Failure to complete Doha round would not, in fact, amount to a catastrophe

By Robert Hunter Wade
FT.com
Published: November 4 2005 02:00
(Letter to Financial Times) From Prof Robert Hunter Wade.

Sir,
Would it be a catastrophe if the Doha round were not completed in 2006, as Martin Wolf claims? ("The world has everything to lose if trade liberalization fails", November 2). I doubt it, for several reasons.

The present world trade and investment regime is already more liberal than at any time in the past 75 years.
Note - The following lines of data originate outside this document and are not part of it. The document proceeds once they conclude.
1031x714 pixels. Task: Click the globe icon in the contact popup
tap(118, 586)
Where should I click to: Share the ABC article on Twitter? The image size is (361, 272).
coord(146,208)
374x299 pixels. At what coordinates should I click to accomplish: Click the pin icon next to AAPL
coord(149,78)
It is not clear that making it still more liberal would bring large economic gains.

Mr Wolf cites World Bank projections to 2015; but they inflate the likely gains and omit important losses, and even then the net gains are fairly small.

Then there is the matter of who would receive the gains of further liberalization.
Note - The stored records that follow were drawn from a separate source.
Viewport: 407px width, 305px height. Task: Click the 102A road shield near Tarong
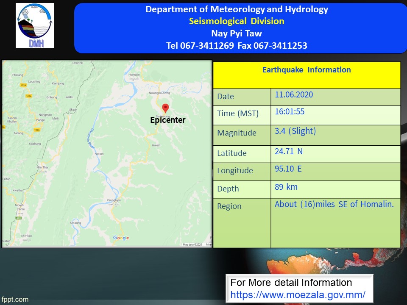click(x=37, y=129)
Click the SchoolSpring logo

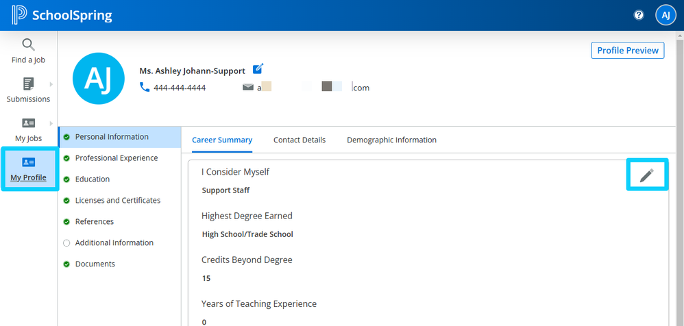[62, 15]
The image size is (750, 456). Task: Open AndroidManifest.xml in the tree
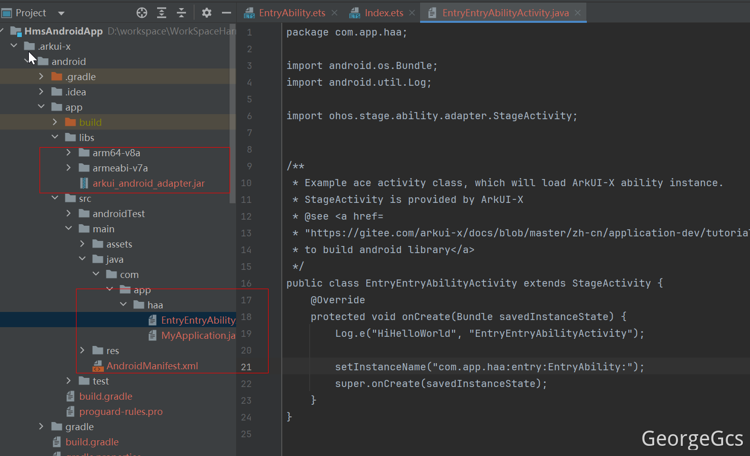click(152, 366)
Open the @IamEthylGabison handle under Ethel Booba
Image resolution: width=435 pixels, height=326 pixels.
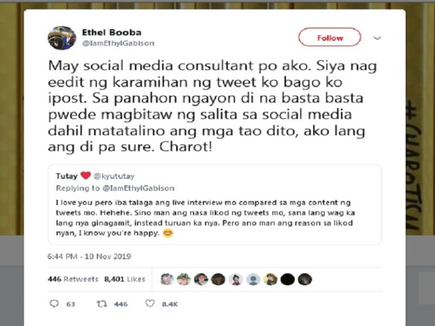pos(118,43)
Sixty per cent of the increase in world consumption over the 1990s accrued to people living in the upper half of the developed countries' income distribution, less than 10 per cent of the world's population; and most of the rest to the burgeoning middle class of China.

"Globalization" has been good for these people, but not for the large majority of the world's population.

Completing the Doha round on its current terms may make world income distribution even less equitable.

Developing countries should insist on changing the terms away from "you open your markets to our manufactures and services and we promise to open ours
to your agricultural exports".

They should insist that the principle of "reciprocity" be given up, and that the General Agreement on Tariffs and Trade principle of "special and differential treatment" for developing counties be restored.

They should insist on more scope for deploying the same development policy instruments that the developed countries used in their development phase, including such measures as domestic content requirements.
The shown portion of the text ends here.